Part 4) Data Analysis

Once you are measuring the right information, and then extracting / storing it in a central location, you need to consider what metrics you are going to track. Having ten or so metrics from which to measure your biggest cost drivers (such as labor or parts) means you can get actionable insights faster, versus guessing what might be useful. It will also help you understand what data to collect first, instead of boiling the ocean and gathering all the data at once. Using a business intelligence tool such as Tableau or PowerBI will allow you to point to your data warehouse and begin to construct these metrics to begin building automated reporting.

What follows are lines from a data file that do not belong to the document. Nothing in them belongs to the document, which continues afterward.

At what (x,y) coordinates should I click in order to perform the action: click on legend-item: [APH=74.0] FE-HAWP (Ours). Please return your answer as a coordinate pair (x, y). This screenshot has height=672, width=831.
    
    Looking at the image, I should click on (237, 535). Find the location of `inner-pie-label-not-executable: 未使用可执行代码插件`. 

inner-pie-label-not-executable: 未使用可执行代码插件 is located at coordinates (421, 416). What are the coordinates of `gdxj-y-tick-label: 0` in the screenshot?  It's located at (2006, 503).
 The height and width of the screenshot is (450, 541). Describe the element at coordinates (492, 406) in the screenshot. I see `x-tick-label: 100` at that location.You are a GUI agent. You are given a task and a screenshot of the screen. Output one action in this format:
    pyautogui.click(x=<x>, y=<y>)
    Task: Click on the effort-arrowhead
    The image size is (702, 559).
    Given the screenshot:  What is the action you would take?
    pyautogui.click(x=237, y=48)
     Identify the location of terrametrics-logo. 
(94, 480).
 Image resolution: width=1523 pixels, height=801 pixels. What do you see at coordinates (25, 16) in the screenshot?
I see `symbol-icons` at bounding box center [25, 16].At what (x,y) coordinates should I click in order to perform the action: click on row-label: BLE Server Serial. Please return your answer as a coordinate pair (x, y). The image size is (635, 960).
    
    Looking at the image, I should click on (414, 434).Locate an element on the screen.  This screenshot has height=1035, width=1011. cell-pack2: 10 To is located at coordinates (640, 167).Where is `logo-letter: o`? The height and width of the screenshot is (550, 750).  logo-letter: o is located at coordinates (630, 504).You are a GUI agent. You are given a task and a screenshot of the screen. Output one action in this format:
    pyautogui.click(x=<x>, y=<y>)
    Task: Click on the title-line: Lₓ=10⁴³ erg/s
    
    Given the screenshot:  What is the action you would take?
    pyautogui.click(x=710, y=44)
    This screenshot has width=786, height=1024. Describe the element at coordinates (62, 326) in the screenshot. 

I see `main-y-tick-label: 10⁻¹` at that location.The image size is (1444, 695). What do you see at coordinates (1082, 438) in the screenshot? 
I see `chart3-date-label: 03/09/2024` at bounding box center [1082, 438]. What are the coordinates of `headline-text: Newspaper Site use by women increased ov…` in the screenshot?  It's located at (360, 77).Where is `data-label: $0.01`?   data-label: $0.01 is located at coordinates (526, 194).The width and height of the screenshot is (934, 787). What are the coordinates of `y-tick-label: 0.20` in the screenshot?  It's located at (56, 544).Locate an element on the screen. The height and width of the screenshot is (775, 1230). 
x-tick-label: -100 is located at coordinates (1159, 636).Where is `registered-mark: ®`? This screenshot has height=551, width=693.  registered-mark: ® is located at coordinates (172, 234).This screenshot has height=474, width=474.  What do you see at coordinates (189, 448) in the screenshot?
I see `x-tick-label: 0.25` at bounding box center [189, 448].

It’s recommended to work with an experienced IT resource that has worked with these tools in the past to get your reporting up and running, although if you’re technically inclined and on a budget, there are great BI tutorials available online. Once you have these metrics established, you can look at other capabilities under categories such as data science, artificial intelligence, or machine learning. However, that will require specialized expertise to build solutions using these advanced methods. The good news is these capabilities have been growing over the years, so it’s a lot easier to find expertise with these skills than it used to be a couple years ago. And the tools to roll your own advanced analytics system are getting better every day. 

Next Steps

Though this is a very simplified view of a data ecosystem for your farming operation, I hope this provides you with the 30,000 foot view of the pieces essential to a modern data-driven architecture. Understanding where AgTech vendors fit is critical to ensure you don’t have a bunch of isolated (or “silo’ed”) point solutions that you aren’t able to bring together into a single set of metrics.